Thursday, December 01, 2005

TORTURE: IT'S NOT JUST FOR NORTH VIETNAMESE PRISON GUARDS ANY MORE!

In case you missed Paul Mirengoff's defense of torture over at Powerline, here's the money quote, full text available at this link.


McCain is fond of asserting that you can't get reliable information through torture. In doing so, he relies on his experience in North Vietnam. However, the ineffectiveness of the crude tactics of his prison guards of 40 years ago does not demonstrate that the tactics available to us today are ineffective. In fact, it appears that our tactics worked well with Khalid Sheikh Mohammed. If they didn't work, why would Vice President Cheney and our top military leaders be so insistent on not taking them off the table [?]Surely McCain does not buy into the notion that Cheney takes the position he does because he is evil. In fact . . . McCain's position isn't really that different from Cheney's [because McCain sometimes speaks of a ticking time bomb scenario -- BEM.]. It's just that Cheney is willing to take the heat for defending tactics that will save lives. In this instance, Cheney, not McCain, is the American hero.

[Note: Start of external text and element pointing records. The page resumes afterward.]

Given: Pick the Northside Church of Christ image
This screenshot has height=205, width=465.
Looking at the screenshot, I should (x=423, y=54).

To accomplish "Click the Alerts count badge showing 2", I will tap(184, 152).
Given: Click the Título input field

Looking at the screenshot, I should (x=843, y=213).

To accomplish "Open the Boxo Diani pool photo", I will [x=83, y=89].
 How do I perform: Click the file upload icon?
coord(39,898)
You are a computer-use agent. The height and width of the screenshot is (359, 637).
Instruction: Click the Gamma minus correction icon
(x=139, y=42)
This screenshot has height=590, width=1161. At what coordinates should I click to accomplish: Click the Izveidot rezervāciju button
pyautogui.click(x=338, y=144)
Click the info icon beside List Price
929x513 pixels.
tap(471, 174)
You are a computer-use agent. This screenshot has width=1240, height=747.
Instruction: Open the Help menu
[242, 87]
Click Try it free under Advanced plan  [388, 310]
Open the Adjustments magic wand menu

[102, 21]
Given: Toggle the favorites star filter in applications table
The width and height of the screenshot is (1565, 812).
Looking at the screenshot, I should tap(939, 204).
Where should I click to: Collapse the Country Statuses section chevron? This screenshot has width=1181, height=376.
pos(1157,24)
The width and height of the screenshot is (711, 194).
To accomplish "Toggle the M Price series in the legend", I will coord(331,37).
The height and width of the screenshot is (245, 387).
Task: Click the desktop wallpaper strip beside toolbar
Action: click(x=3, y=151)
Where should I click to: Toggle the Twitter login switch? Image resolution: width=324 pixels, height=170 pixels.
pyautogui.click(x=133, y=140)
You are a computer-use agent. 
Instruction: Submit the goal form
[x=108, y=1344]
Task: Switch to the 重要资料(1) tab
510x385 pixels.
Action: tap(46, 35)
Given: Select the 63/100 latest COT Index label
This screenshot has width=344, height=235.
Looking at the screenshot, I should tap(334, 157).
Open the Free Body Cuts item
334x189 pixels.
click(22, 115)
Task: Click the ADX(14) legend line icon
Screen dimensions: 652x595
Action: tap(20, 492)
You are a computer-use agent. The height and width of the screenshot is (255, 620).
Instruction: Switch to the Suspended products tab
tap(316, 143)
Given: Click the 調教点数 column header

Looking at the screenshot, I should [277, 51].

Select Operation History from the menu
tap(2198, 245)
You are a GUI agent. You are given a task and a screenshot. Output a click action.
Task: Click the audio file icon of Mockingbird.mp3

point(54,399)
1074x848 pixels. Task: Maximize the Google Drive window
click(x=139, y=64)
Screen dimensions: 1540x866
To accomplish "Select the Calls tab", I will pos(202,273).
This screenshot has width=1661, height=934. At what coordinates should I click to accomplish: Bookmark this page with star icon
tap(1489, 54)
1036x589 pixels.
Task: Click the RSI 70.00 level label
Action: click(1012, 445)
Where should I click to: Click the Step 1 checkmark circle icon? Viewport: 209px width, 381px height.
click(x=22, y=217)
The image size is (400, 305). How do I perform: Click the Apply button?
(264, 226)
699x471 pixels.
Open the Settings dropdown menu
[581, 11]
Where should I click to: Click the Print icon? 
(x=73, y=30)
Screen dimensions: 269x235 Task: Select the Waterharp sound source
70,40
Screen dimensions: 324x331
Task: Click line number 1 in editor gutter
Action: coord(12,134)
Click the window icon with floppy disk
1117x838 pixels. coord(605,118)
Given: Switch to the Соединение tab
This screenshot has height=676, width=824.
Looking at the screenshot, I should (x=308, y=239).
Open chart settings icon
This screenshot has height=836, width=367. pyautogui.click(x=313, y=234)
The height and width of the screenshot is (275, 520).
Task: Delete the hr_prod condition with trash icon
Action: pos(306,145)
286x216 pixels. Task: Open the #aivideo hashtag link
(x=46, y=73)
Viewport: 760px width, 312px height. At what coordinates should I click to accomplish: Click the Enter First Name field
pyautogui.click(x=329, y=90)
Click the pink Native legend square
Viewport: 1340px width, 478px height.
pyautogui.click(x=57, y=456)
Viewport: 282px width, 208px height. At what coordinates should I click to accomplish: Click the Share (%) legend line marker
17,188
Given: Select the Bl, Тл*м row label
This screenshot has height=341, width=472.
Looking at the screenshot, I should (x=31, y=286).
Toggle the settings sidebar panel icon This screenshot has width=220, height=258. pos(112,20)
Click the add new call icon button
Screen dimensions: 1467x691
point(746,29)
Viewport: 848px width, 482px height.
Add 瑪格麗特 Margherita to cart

You read that right. Torture: it's not just for sadistic North Vietnamese prison guards anymore. We can beat those amateurs at the torture game any day of the week!


In the Manichean world of Powerline, the only possible explanations for Cheney's behavior are (a) that he wants to save American lives or (b) that he is evil. No mention of objections to restraints on executive power as such, even though resistance to constraints has been one of the major themes of the Bush / Cheney administration since the early days of the GAO energy policy group conflict.


Let's go a step or two further on Mirengoff and torture, however. (But first, let's put the questionable assumptions and assertions in the post aside. It's not clear that the top military officials really oppose the McCain Amendment, it's not clear what intelligence was produced by any torture of Khalid Sheikh Mohammed.)

In general, I agree with John Robb's argument that the Iraq conflict is a moral conflict, partly by the design of those resisting U.S. presence there. More broadly, struggles against terrorism are moral conflicts. See Robb's post here.

The problem with a defense of torture like Mirengoff's is that it further weakens our shared morality. An unstated assumption of the argument is that torture is good because it shows resolve, an appropriate moral toughness and the manly willingness to cast aside constraints when necessary. A corollary is that those who express moral unease with torture are themselves morally suspect, weak, untrustworthy, and probably traitorous when push comes to shove. Even if the argument isn't always expressed, I think that what I've said here safely describes the phenomenon of the argument.


This argument is the product of deep cultural shifts on the right. On the intellectual side, the right's assimilation of Nietzschean and post-Nietzschean critiques of liberal democracy has probably helped. In addition, there is always a tension between inward looking, Polemarchan moral codes, if you will, and enlightenment and post-enlightenment liberal versions. Whatever the cause, though, attempts to divide people of good will on this issue are misguided.


Respect for human dignity is a principle that undergirds liberal democracy. At least the current debates over torture make that statement less banal.